Syria's civil war has killed more than 250,000 people, created the world's worst refugee crisis, allowed for the rise of Daesh and drawn in regional and international powers. The intervention of Russia swung the war in Assad's favour.
WASHINGTON "VERY, VERY CONCERNED"
The United States, which also backs rebels fighting Assad, on Monday said it was "very, very concerned" about increased violence and blamed the Syrian government for the vast majority of truce violations.
Both the government and a large number of rebel groups had pledged to respect the cessation of hostilities agreed in February with the aim of allowing a resumption of diplomacy towards ending the five-year-long war.
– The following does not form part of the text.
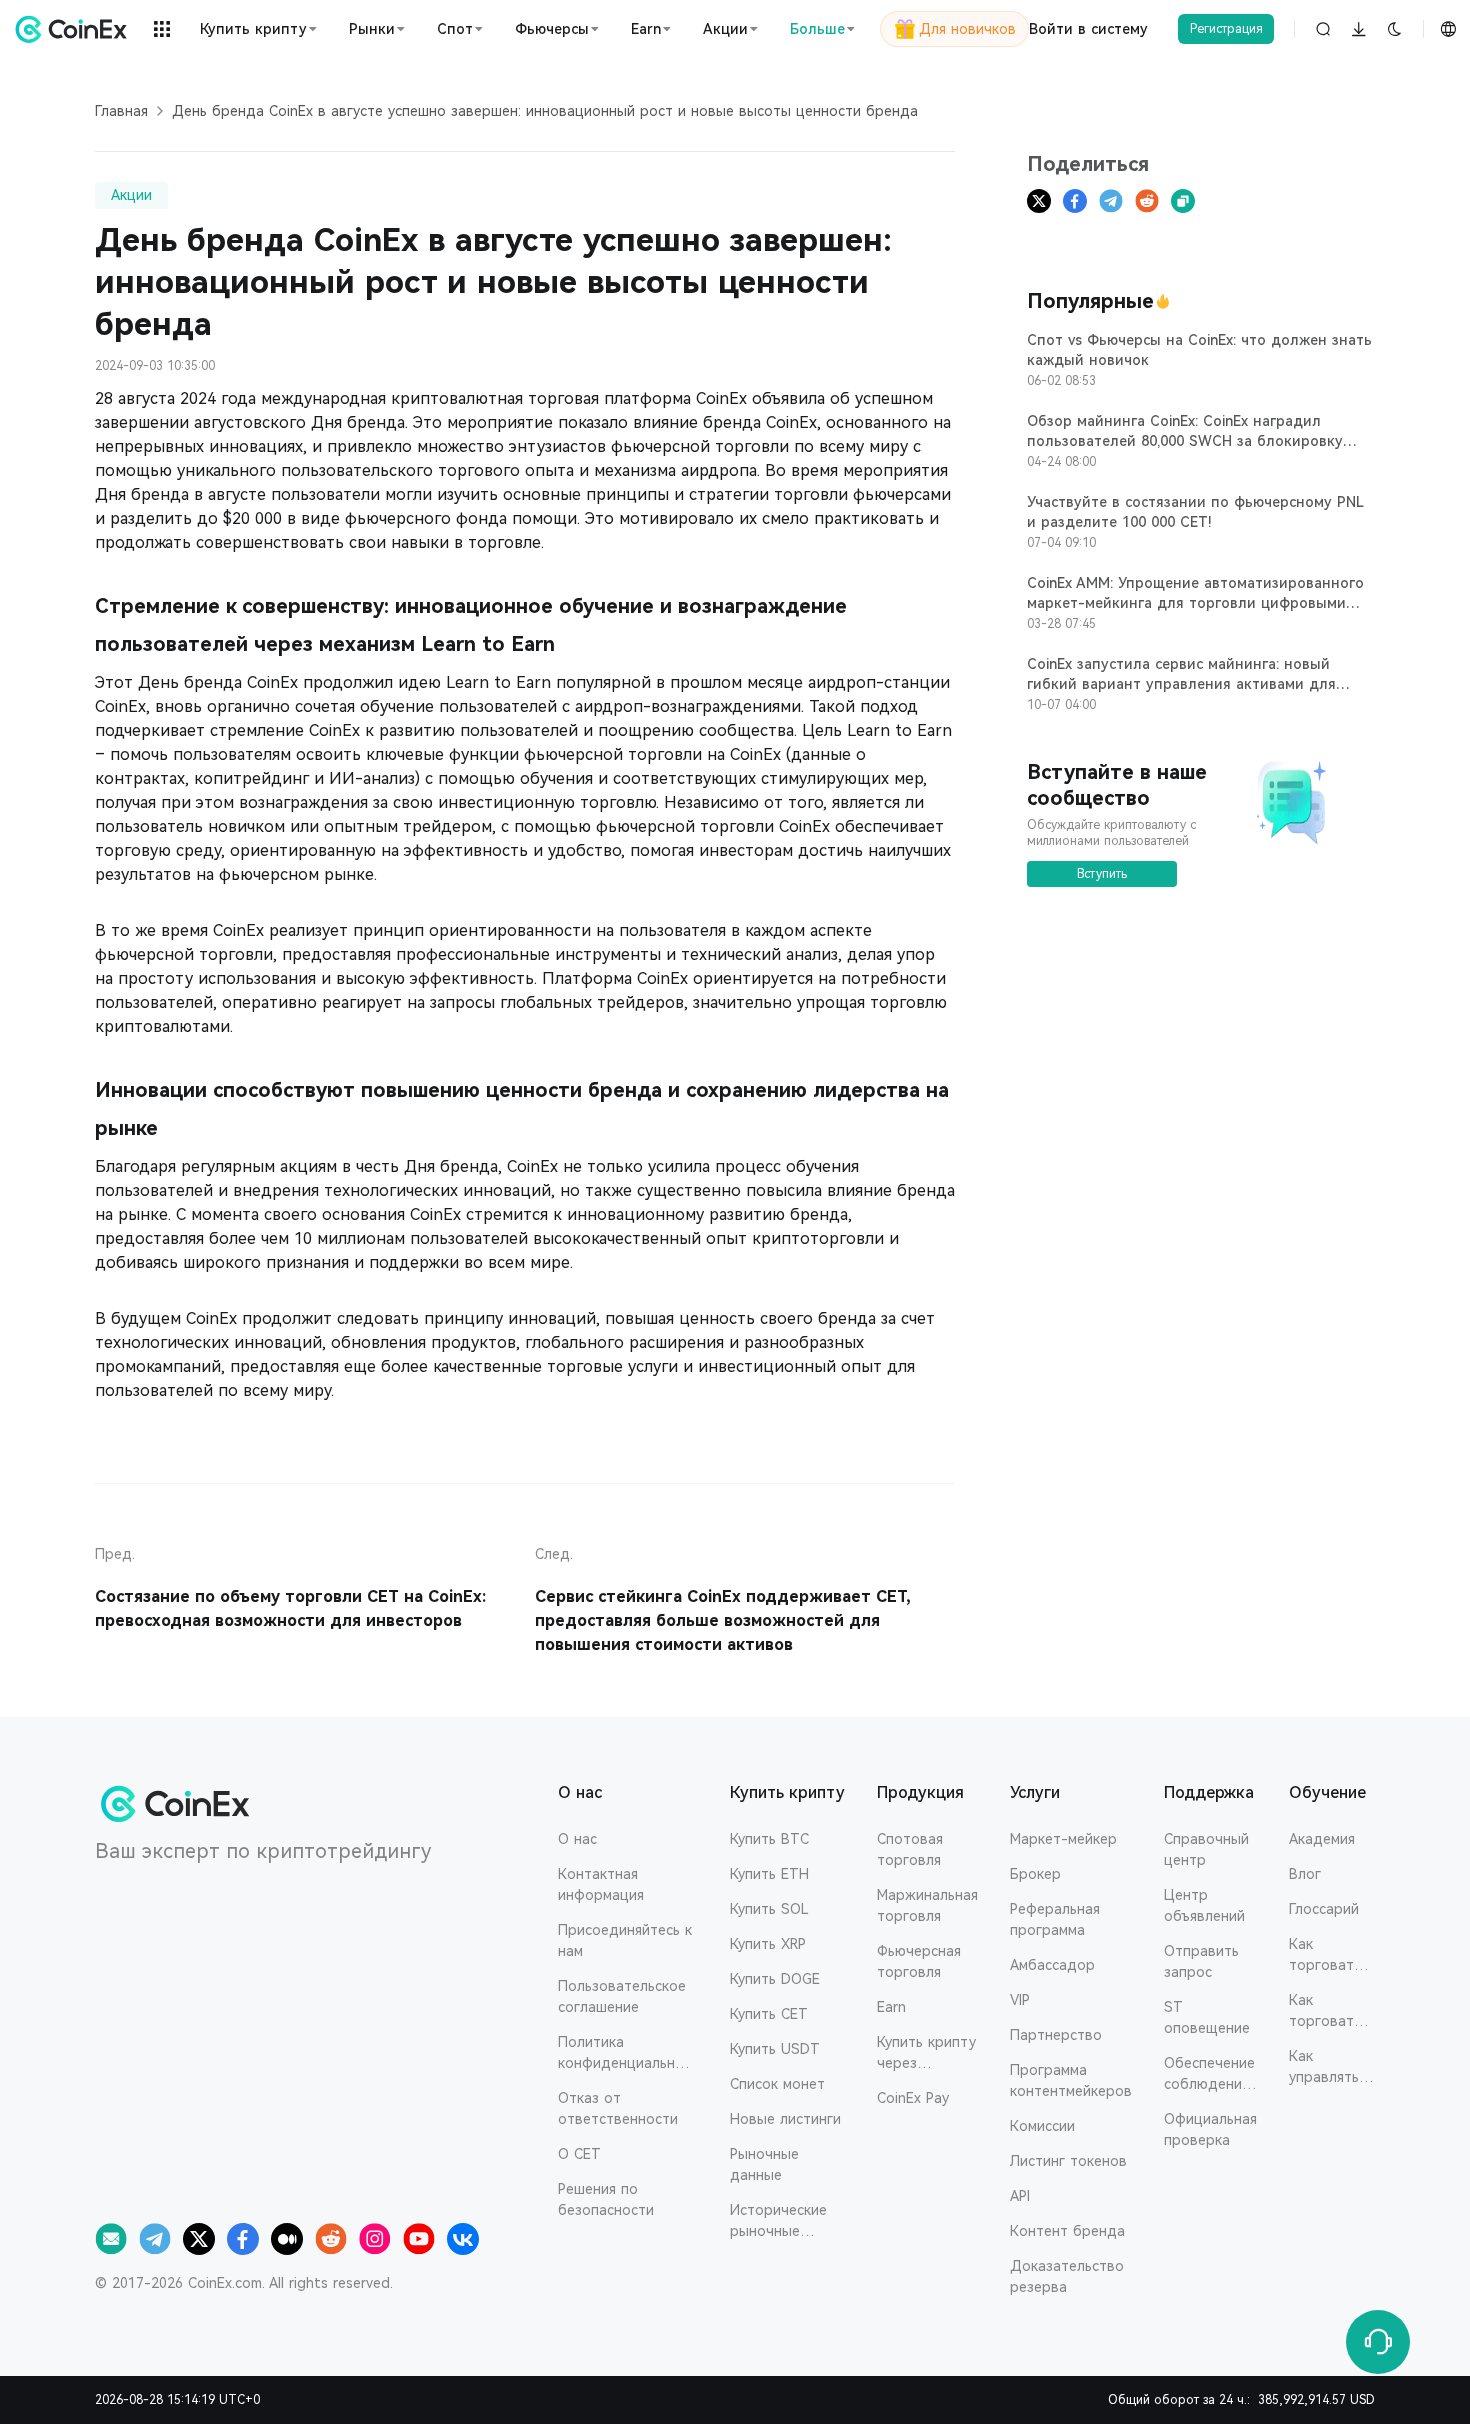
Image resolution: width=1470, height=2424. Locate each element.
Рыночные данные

Militant groups including the Nusra Front and Daesh were not part of the deal.
A senior official close to the Syrian government said the truce had effectively collapsed.
"On the ground the truce does not exist," said the official, who is not Syrian and declined to be named because he was giving a personal assessment. "The level of tension in Syria will increase in the coming months."
The eruption of fighting on the front lines south of Aleppo marks the most serious challenge yet to the truce.
The Syrian Observatory for Human Rights, a British-based organisation that tracks the war, said dozens of government fighters had been killed in a big offensive to take the town of Telat al-Eis near the Aleppo-Damascus highway on Tuesday.